Drei Vizepräsidenten wurden in Kairo installiert: Sie illustrieren das Milieu
Was die Topmanagerin des Weltfußballs seit 2016 tat, wofür sie steht, weiß bis heute niemand. Im Fifa-Haus regiert nur Infantino, der sich aber bezüglich Samoura eine entlarvende Andeutung leistete. "Wir haben in Fatma eine Frau als Generalsekretärin", rief er beim Kongress in Paris in die Halle, "und sie ist auch keine Europäerin!" Im selben Moment tauchte das Gesicht der Westafrikanerin auf der riesigen Leinwand auf - jeder konnte sehen, wie Samoura diese Zurschaustellung empfand.
Nun soll die Frau, die Ahmad ihre Traumgage verdankt, dessen sportpolitische Sickergrube leeren. Aber was die Fifa unter Aufräumen versteht, hat sie schon in Kairo gezeigt. Hinter Ahmad wurden drei Vizepräsidenten installiert, die für das Milieu stehen. Erster Caf-Vize ist Constant Omari: Im Vorjahr wurde er in seiner Heimat Kongo im Zuge einer Untreue-Ermittlung festgesetzt, es geht um eine Million Dollar, die aus der Staatskasse für vier Fußballspiele vorgesehen waren. Der Fall ist noch anhängig. Zweiter Vize wurde Fouzi Lekjaa: Marokkos Verbandschef hatte zu Wochenbeginn eine Disziplinaranhörung geschwänzt, er soll nach dem Finalrückspiel im Confederation Cup des Caf in Alexandria den äthiopischen Referee attackiert haben. Die Disziplinarkammer beklagt offen, sie sei zum Rückzug aus diesem Fall gezwungen worden und habe ihn an den Caf abgeben müssen.

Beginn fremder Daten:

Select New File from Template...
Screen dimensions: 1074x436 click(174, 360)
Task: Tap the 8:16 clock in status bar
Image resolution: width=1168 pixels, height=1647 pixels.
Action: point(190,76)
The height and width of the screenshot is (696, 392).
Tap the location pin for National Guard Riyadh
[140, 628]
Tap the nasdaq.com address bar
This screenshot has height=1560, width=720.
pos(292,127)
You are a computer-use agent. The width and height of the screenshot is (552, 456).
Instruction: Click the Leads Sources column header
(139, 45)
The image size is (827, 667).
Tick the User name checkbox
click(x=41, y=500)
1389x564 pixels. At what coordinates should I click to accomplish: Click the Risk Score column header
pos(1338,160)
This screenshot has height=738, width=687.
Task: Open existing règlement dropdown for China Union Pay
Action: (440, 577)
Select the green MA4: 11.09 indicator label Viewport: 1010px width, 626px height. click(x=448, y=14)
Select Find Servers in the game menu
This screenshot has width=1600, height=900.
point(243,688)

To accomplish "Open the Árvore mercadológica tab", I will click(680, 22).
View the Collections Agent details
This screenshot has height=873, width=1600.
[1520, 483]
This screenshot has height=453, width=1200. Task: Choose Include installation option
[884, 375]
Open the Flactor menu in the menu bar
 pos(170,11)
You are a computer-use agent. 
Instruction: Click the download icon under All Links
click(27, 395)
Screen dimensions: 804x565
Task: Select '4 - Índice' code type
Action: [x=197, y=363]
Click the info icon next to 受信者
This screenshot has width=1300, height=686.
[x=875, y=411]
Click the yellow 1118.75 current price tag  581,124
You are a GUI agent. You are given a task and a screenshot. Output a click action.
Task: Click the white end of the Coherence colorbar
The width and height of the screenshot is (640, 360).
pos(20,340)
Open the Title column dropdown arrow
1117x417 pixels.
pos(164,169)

Dritter Vize: Danny Jordaan. Zu Hause in Südafrika wird ihm Vergewaltigung vorgeworfen. Und das FBI verdächtigt Jordaan, Organisationschef der WM 2010 am Kap, der Mitwirkung an einer korrupten Zehn-Millionen-Dollar-Spende an den Fifa-Vorstand Jack Warner. Eine hübsche Bilanz unter Ahmads Regie kommt da zustande, dessen vormalige Stellvertreter schon abdanken mussten: 2018 zunächst Kwesi Nyantakyi wegen Korruption; dabei hatte Infantino den Ghanaer just in den Vorstand einer obskuren neuen Fifa-Stiftung berufen. Und jetzt in Kairo Amaju Pinnick: Nigerias Verbandschef war zu Monatsbeginn vor ein heimatliches Gericht zitiert worden, es geht um den Verbleib von 8,4 Millionen Dollar Fifa-Fördergeldern. So bleibt alles bleibt beim Alten in der neue Afrika-Abteilung des Weltfußballs. Und bei einer Führungsriege, die sich wie ein Fahndungsregister liest.